### GIVEN REQUEST 1
Return the part of the reduction routine email that begins at the words "04-391r1 was presented" and stops after "all the details.".
### GIVEN REQUEST 2
In the reduction routine email, what example call does Bill Long give for a general reduction operation?
### GIVEN REQUEST 3
Condense the paragraph of the reduction routine email starting "04-391r1 was presented" into one shorter sentence.

### EXCERPTED TEXT
⟨

(j3.2006) reduction routine

Van Snyder Van.Snyder
Thu May 20 14:27:43 EDT 2010


On Wed, 2010-05-19 at 23:52 -0700, Malcolm Cohen wrote:
> > This is one of the reasons that I proposed in 04-391r1 to provide a
> > means to resolve a generic name without evaluating arguments of invoking
> > the specific procedure to which it is resolved.
> 
> Which does not on the face of it solve the stated problem, viz.
> 
> > On Wed, 2010-05-19 at 08:06 -0700, Bill Long wrote:
> >> Suppose you wanted to have an intrinsic that did a general reduction
> >> operation, such as
> >>
> >> call reduction (array, operation, result)
> >>
> >> where there is an intrinsic or defined operation specified by the
> >> 'operation' argument that is visible in the caller scope.
> 
> Note the word "intrinsic" here.
> 
> One could extend 04-391r1 to require vendor provision of (presumably unnamed) 
> specific procedures for all intrinsic procedures and operations.  And 
> assignment?  Defined i/o might be fun too.

04-391r1 was presented in the context of gathering general requirements.
It was intentionally superficial because Malcolm had argued more
strongly than anybody else against providing all the details.

⟩

Stored items from a collection

⟨

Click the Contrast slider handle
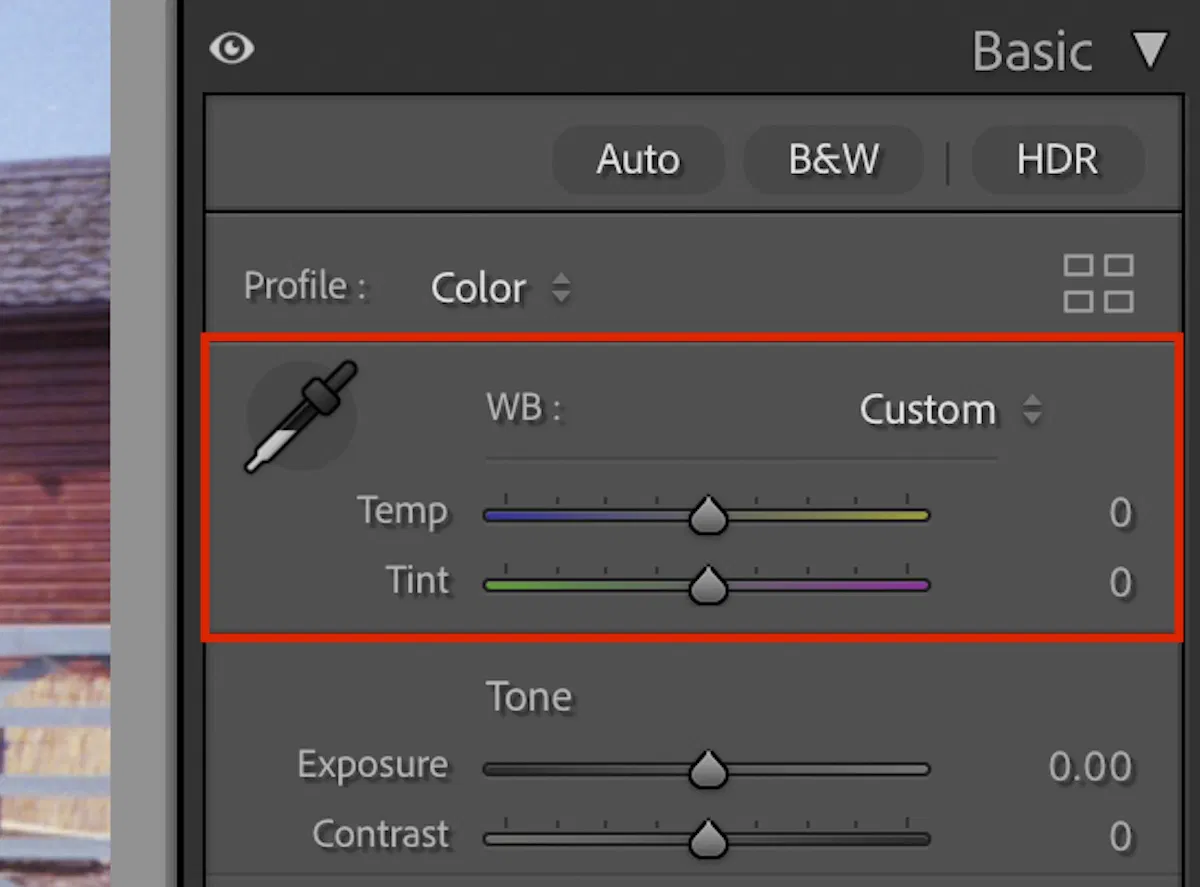 click(x=708, y=838)
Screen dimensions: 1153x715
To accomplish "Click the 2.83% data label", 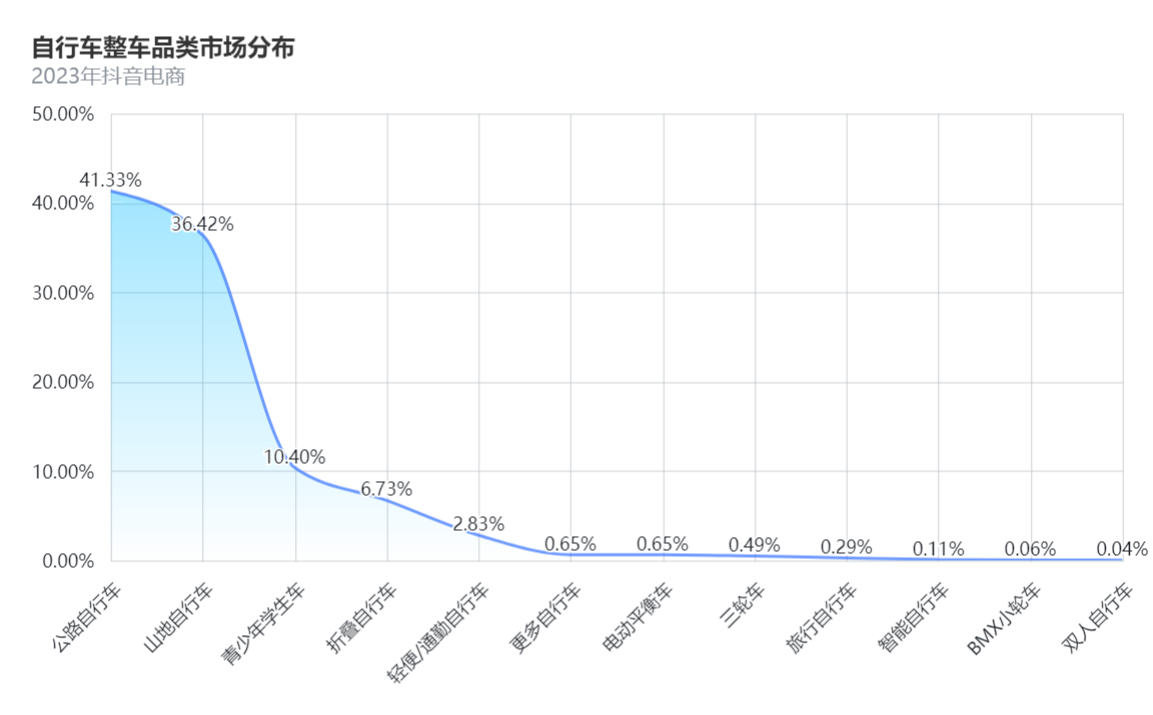I will point(478,524).
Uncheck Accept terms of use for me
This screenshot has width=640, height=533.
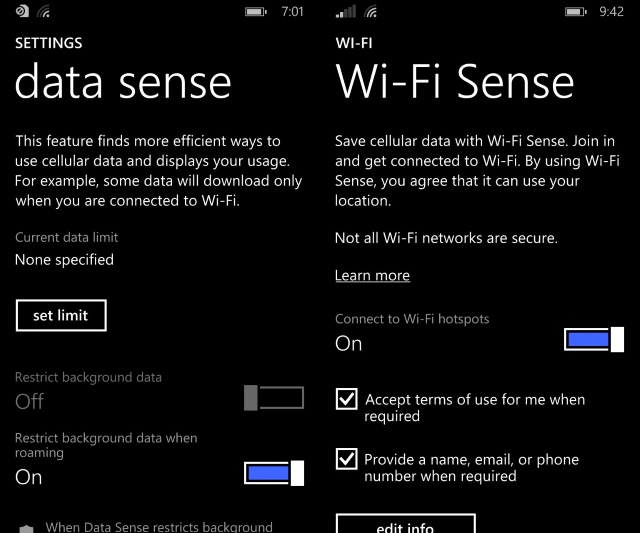click(x=346, y=400)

⟩

### FULL RESPONSE 1
04-391r1 was presented in the context of gathering general requirements.
It was intentionally superficial because Malcolm had argued more
strongly than anybody else against providing all the details.

### FULL RESPONSE 2
call reduction (array, operation, result)

### FULL RESPONSE 3
04-391r1 was offered to gather general requirements and was deliberately superficial, because Malcolm had argued harder than anyone else against supplying all the details.